Ernst Mol werd op 18-jarige leeftijd lid van Frederik Hendrik. Drie jaar later vervulde hij al zijn eerste bestuursfunctie. Hij rolde vervolgens van de ene functie in de andere en hij doet nog steeds veel voor de vereniging. “Het is iets waar je vanzelf inrolt”, zegt Mol. “Het is niet zo dat ik ooit heb gezegd: Ik heb bestuurderskwaliteiten, ik regel het allemaal wel. Ik vind het gewoon leuk om wat voor de club te doen.” Bovendien: “Als de kachel kapot is kunnen we allemaal roepen dat de kachel kapot is, maar ja, dan gebeurt er ook niets.”

Slecht nee zeggen
Wie op de website van Frederik Hendrik kijkt ziet achter de naam van Ernst Mol een flink takenpakket staan. “Ik kan slecht nee zeggen”, geeft hij toe. “Maar ik heb ook mijn mindere kwaliteiten. Ik ben wat minder netjes met documentatie, dus ik weet van mezelf dat ik geen secretaris moet worden.” Hij wil benadrukken dat hij al dat werk met plezier op zich neemt en hij wil vooral ook dat hij het allemaal niet alleen doet. 
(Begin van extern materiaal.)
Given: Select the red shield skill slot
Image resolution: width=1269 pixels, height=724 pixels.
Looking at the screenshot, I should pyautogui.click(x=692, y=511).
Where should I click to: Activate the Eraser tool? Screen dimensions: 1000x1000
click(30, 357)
Wat dat betreft is de 46-jarige boogschutter de bescheidenheid zelve. Ook als hem wordt gevraagd naar het aantal keren dat hij Nederlands kampioen was klopt hij zichzelf niet op de borst. Nee, Ernst Mol schiet dan gewoon in de lach. “Dat was wel héél lang geleden”, wil hij maar gezegd hebben. “Toen schoot ik nog niet zo lang. Ik werd bovendien kampioen in de derde klasse. Het was toen wèl een stimulans om door te gaan.” Hij zegt dat hij nooit tot de top van Nederland behoorde. “Maar ik kon heel aardig met de top meekomen.” Dat was echter in zijn hoogtijdagen, voegt hij eraan toe. “Toen schoot ik echt veel, zo’n zes, zeven avonden in de week.” 
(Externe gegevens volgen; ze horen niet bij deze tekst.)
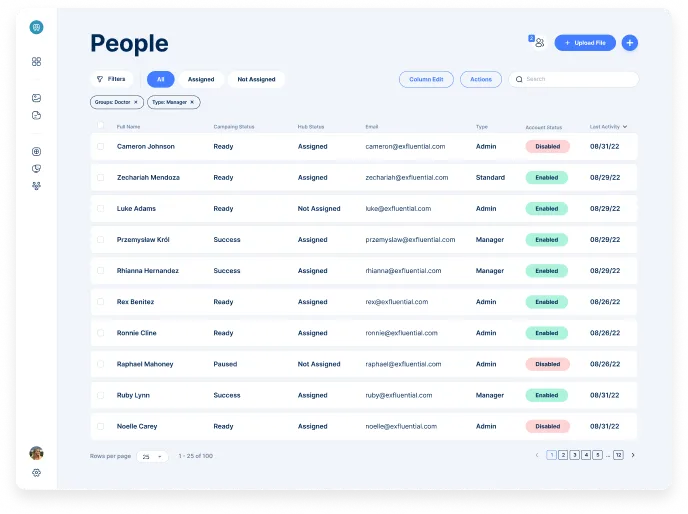
Task: Remove the Groups: Doctor filter chip
Action: pyautogui.click(x=136, y=102)
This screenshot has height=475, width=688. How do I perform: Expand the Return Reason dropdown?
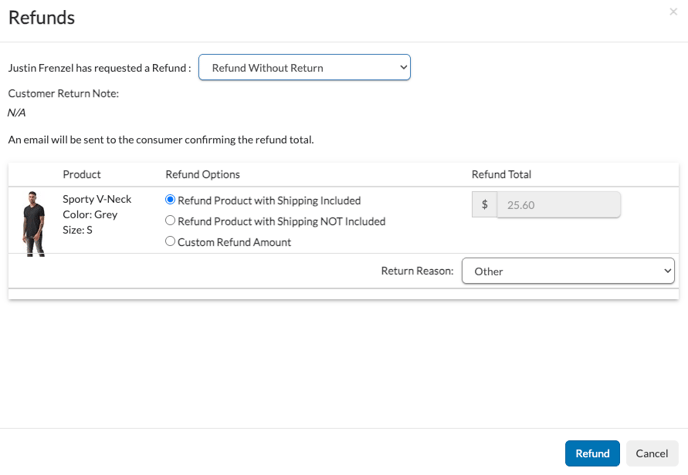[x=568, y=271]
Nu doet hij het wat rustiger aan. Niet omdat hij niet zo’n behoefte meer heeft aan zoveel trainen, maar simpelweg omdat hij er de tijd niet meer voor heeft. Hoewel er voor boogschutters tegenwoordig de meest vernuftige en supernauwkeurige bogen verkrijgbaar zijn, is Ernst Mol de laatste jaren weer ‘back to the basics’ gegaan. Hij schiet nu met een simpele houten boog. “In de stijl van Robin Hood”, verduidelijkt hij. “Zonder hulpmiddelen, zonder vizier, ik vind dat uitermate boeiend. Ik ben in feite weer terug bij af, want toen ik net begon schoot ik ook met een soortgelijke boog, alleen dan één van staal.” Tijdens wedstrijden maakt hij echter geen kans tegen de boogschutters die wel van de nieuwste materialen gebruik maken. “Je kan haast niet winnen, maar dat vind ik niet belangrijk als ik met hout schiet”, zegt hij. 
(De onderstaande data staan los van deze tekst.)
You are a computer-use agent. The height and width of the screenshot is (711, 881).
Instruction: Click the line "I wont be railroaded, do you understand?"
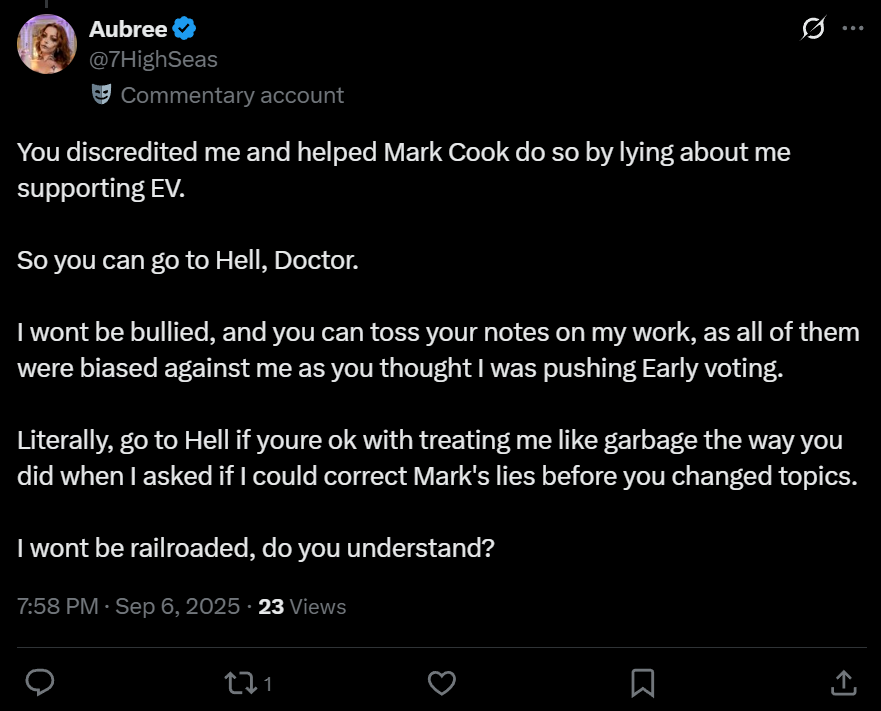click(256, 548)
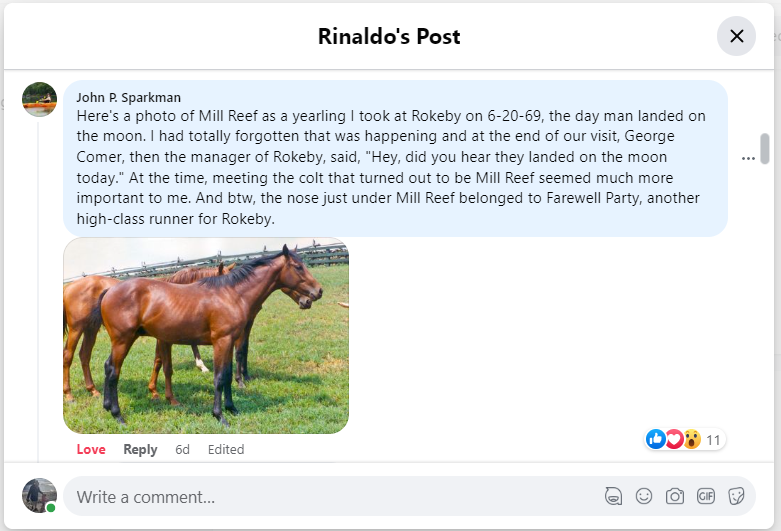Viewport: 781px width, 531px height.
Task: Open the emoji picker in comment box
Action: coord(644,496)
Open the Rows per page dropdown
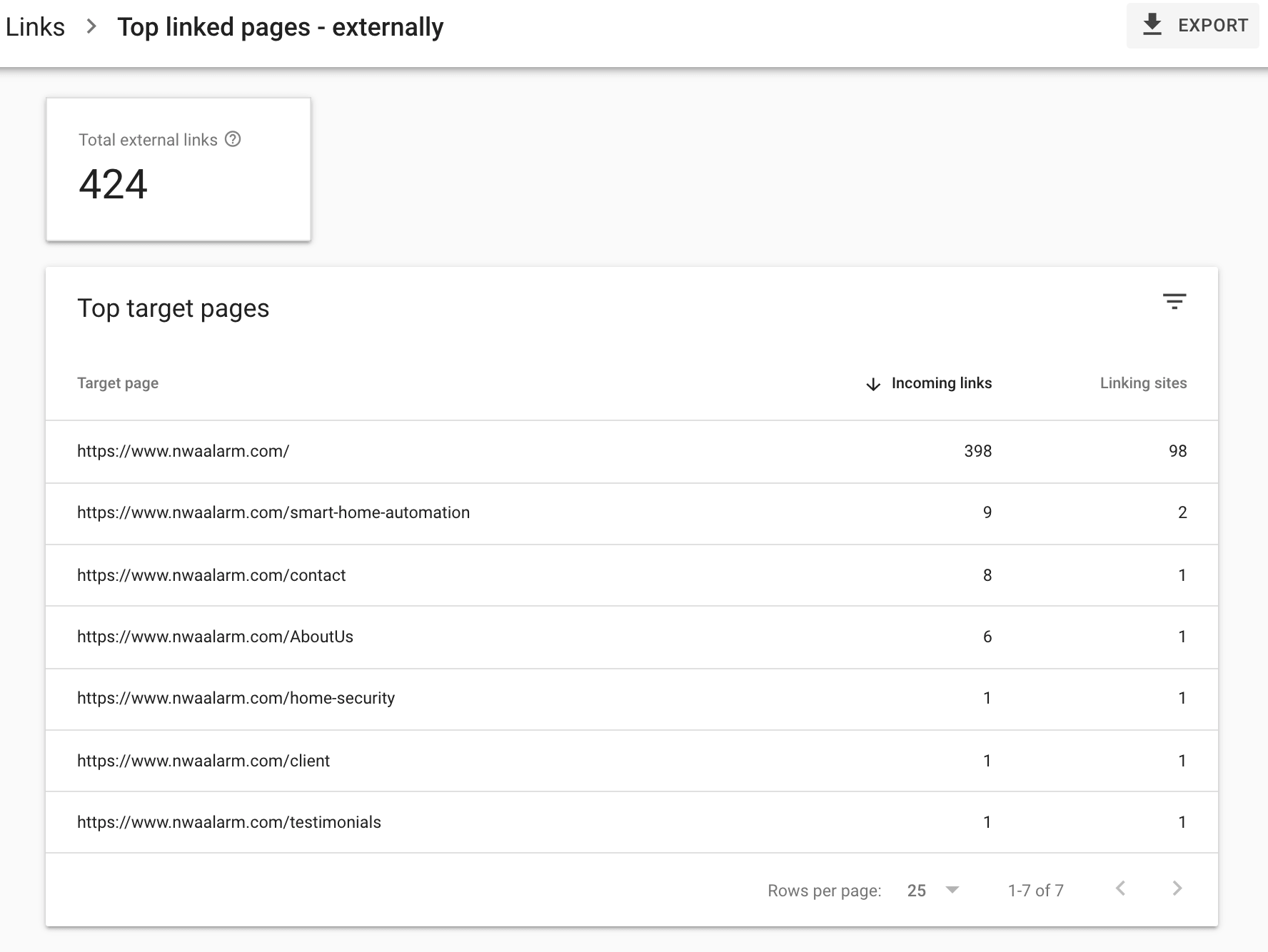This screenshot has height=952, width=1268. (x=932, y=890)
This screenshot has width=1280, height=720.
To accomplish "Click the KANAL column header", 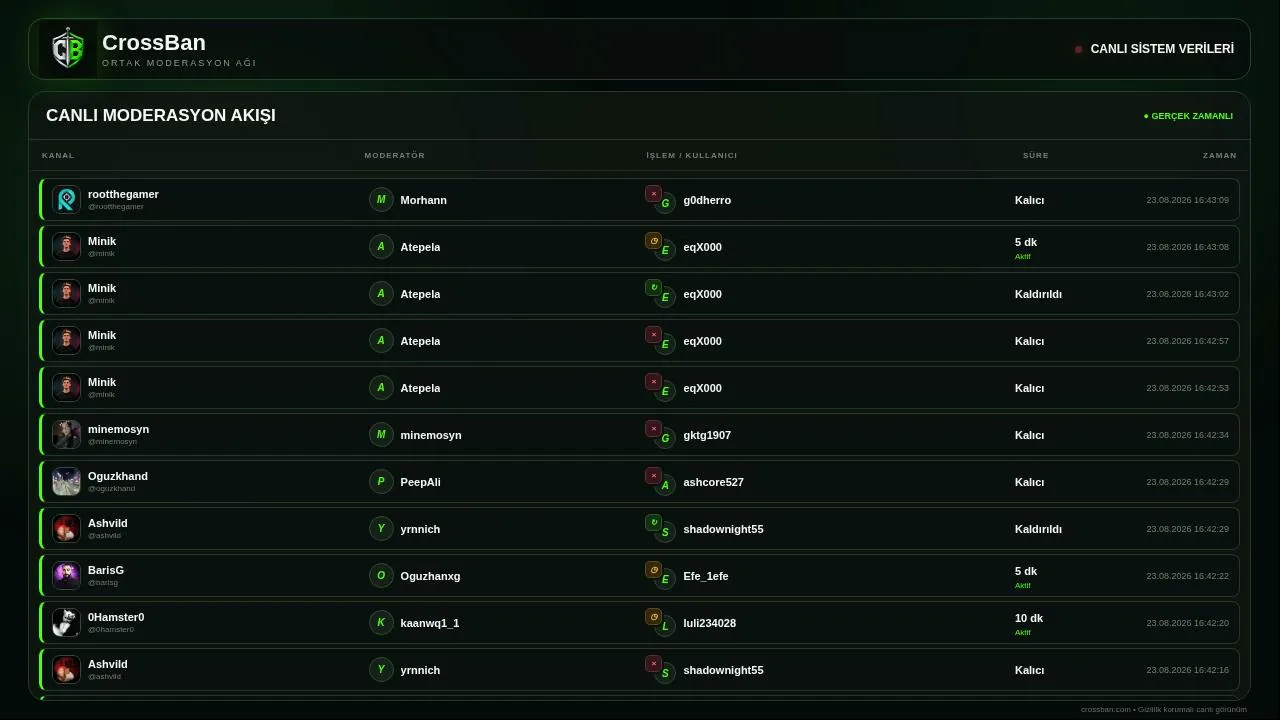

Hij zou, zegt hij, niet meer zonder zijn pijl en boog kunnen. “Ik heb wel eens even niet zo’n zin meer om te schieten omdat het dan wat minder gaat, maar na twee weken begint het weer te jeuken.” De leden van Handboogsportvereniging Frederik Hendrik hoeven dan ook niet bang te zijn dat Ernst Mol zich op een andere hobby stort. Evenmin hoeven zij te vrezen dat hij stopt met zijn vrijwilligerswerk voor de vereniging. “Ik ben het nog lang niet zat”, zegt hij zonder enige twijfel. (JN)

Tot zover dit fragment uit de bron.